DPR:  What gave you the idea to try this type of program?

Dr. Adkins: I’m a solo practitioner with no insurance affiliation and don’t believe in our insurance system so I’ve been looking for creative ways to give people more effective care. I was often frustrated by my inability to be as clinically effective as I could be because costs and complexities in our system sometimes make treatment impossible for patients. I could say to 2,700 patients I want some of you here twice a year, some every three months, but I never seemed to be able to get them anywhere near 100 percent compliance. I felt like I was chasing disease rather than treating it successfully. I was frustrated and kept asking myself, ‘What if I work for free?’ I have bills to pay so of course I can’t do that, but I wondered what else can I do so I can be more clinically effective? When you get 110 patients out of 113 that follow everything that needs done, that’s incredible.

I’ve seen some physicians do what they call concierge medicine where they limit the practice to fewer patients, which improves access but doesn’t provide much of a cost savings. Physicians don’t have some of the challenges we do. If a person has a cold it’s an office visit. If a person breaks a tooth it’s a crown. It seemed to me like maybe we can learn from that concept, but customize it to fit dentistry a little better. I also thought what if practitioners were able to individually become a community asset. Just like you go into Costco and pay a membership fee and get access to certain things at a reduced cost, can we do that with dentistry? Should we? That’s why the concept came to fruition.

DPR: How did your patients react when you told them about the program?

Dr. Adkins: It was a mixed reaction. Some people were automatic sign ups and thought it was the greatest thing. Others were skeptical. Some patients said there’s got to be a catch. It just can’t be. There’s a lesson in that. Growing up I never thought my doctors were trying to take advantage of me but people question us more now. The fact that at the end of the year patients had access to whatever they wanted, as long as it wasn’t going to hurt them and they followed my clinical judgment, by the end of it, the people who were questioning it were pleasantly surprised. There was no catch. This was a good experience. It was a positive experience for me knowing people agreed it was possible, if we work together, to improve the system. We can come up with creative ways to do this. This is just one example. The point is we can work with our communities and have them be part of the discussion of what they need.

DPR: What can other clinicians learn from this?
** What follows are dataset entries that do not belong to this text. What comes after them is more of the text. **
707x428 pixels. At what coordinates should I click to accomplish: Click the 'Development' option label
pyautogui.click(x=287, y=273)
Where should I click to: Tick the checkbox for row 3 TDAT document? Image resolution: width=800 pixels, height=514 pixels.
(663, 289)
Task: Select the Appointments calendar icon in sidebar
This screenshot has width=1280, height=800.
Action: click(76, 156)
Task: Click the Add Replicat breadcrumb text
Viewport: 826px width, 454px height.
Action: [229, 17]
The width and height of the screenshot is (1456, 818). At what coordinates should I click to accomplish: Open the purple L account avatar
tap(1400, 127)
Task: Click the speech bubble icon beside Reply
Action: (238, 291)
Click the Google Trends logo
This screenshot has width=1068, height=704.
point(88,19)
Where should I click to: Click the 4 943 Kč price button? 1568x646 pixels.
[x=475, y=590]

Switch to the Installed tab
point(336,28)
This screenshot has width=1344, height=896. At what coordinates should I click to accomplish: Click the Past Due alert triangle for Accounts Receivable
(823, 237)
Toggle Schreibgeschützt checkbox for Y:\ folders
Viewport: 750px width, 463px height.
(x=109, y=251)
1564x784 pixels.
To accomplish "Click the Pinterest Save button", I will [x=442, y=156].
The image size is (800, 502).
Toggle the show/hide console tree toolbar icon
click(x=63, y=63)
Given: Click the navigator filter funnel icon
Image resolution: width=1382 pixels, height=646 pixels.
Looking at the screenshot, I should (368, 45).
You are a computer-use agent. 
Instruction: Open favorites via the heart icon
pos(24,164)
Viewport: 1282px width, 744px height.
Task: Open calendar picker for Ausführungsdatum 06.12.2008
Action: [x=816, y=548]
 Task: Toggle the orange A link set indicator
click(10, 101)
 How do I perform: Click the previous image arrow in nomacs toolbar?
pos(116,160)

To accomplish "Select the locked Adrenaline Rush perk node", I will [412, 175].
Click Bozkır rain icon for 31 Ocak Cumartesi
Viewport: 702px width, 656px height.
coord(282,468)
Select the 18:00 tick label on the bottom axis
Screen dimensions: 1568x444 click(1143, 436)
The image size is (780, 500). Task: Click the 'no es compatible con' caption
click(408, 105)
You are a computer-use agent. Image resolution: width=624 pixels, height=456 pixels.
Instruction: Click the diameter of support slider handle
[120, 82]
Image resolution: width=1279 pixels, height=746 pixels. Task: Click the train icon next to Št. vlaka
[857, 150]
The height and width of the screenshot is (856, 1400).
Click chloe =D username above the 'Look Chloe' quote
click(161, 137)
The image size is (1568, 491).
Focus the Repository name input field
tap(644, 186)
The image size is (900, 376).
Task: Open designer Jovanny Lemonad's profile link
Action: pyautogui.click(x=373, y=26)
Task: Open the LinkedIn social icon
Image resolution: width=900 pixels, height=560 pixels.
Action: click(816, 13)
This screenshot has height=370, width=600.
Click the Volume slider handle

Dr. Adkins: I would say look at your communities specifically and see what they need. What I can do may not be the same as what they can do in their communities. If we don’t start to work with our communities, I believe the solo practitioners will be in trouble over time. It’s not a coincidence that most new dental offices going up are corporate-owned office. This idea is just one example of one idea that I tried and am glad it seems to be working for my community. I believe the more we can engage our communities, the more effective we can be, and I dare say the more successful.